__Stored data entries__
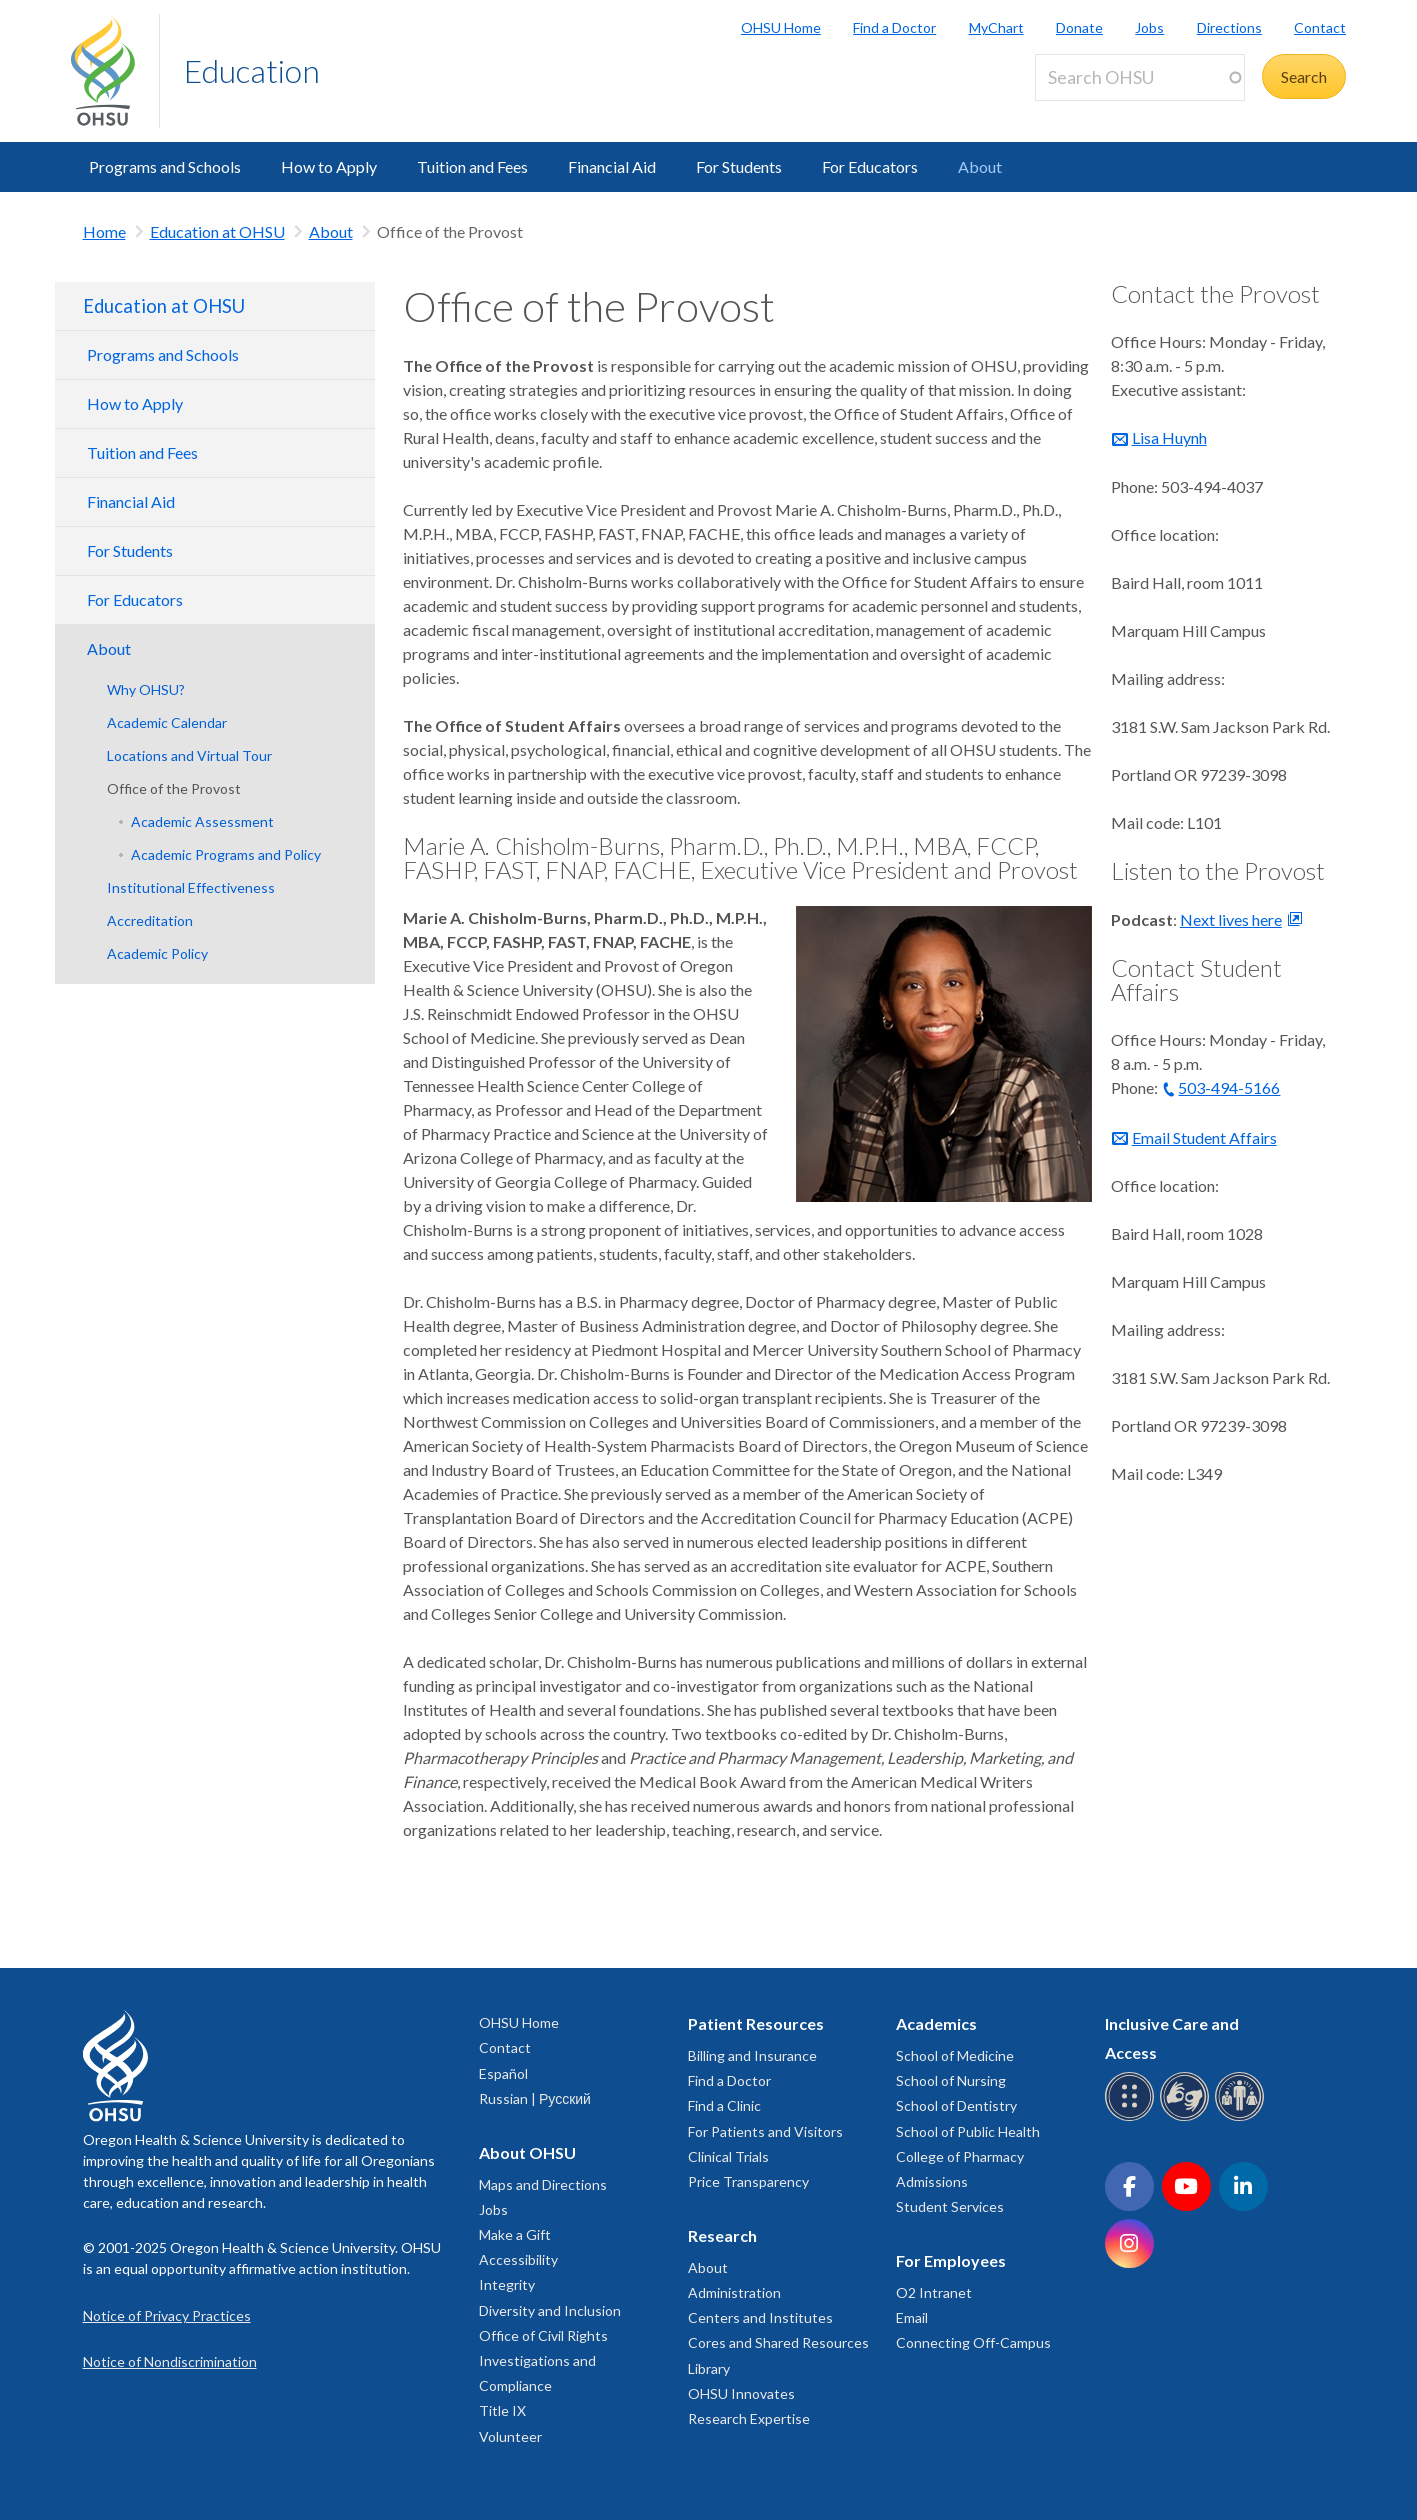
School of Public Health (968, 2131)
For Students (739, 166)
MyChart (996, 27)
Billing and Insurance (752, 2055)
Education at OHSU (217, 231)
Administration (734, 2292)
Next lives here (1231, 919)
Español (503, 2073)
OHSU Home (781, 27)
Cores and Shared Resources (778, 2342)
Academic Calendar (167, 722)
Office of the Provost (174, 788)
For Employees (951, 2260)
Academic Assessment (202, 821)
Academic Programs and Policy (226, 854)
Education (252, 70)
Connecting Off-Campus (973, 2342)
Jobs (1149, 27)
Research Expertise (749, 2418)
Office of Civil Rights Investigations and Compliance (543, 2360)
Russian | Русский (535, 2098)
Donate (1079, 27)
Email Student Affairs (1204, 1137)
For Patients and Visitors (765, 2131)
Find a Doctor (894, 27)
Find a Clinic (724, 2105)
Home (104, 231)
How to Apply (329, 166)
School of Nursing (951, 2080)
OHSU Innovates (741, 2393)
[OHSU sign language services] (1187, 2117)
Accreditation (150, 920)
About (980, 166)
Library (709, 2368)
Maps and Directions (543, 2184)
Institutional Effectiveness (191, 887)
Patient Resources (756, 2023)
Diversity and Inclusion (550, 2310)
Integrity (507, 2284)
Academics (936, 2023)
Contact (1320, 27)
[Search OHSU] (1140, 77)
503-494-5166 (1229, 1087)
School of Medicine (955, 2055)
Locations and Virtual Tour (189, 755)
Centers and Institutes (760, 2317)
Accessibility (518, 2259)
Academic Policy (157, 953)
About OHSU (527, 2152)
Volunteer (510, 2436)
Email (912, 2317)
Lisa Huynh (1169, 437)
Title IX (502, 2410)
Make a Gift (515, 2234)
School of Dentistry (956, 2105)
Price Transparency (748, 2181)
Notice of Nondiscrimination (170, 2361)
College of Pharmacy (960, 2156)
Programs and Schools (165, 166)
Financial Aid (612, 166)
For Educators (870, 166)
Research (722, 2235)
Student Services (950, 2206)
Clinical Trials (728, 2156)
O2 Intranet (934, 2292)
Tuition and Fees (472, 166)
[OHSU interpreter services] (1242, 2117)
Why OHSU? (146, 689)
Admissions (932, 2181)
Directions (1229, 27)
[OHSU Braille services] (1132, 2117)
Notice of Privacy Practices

__Task statement__
Once you find the line with "[OHSU sign language services] (1187, 2117)" above, print it and every line after it up to and including the line with "Volunteer (510, 2436)", exactly as written and nothing else.

__Written solution__
[OHSU sign language services] (1187, 2117)
Accreditation (150, 920)
About (980, 166)
Library (709, 2368)
Maps and Directions (543, 2184)
Institutional Effectiveness (191, 887)
Patient Resources (756, 2023)
Diversity and Inclusion (550, 2310)
Integrity (507, 2284)
Academics (936, 2023)
Contact (1320, 27)
[Search OHSU] (1140, 77)
503-494-5166 (1229, 1087)
School of Medicine (955, 2055)
Locations and Virtual Tour (189, 755)
Centers and Institutes (760, 2317)
Accessibility (518, 2259)
Academic Policy (157, 953)
About OHSU (527, 2152)
Volunteer (510, 2436)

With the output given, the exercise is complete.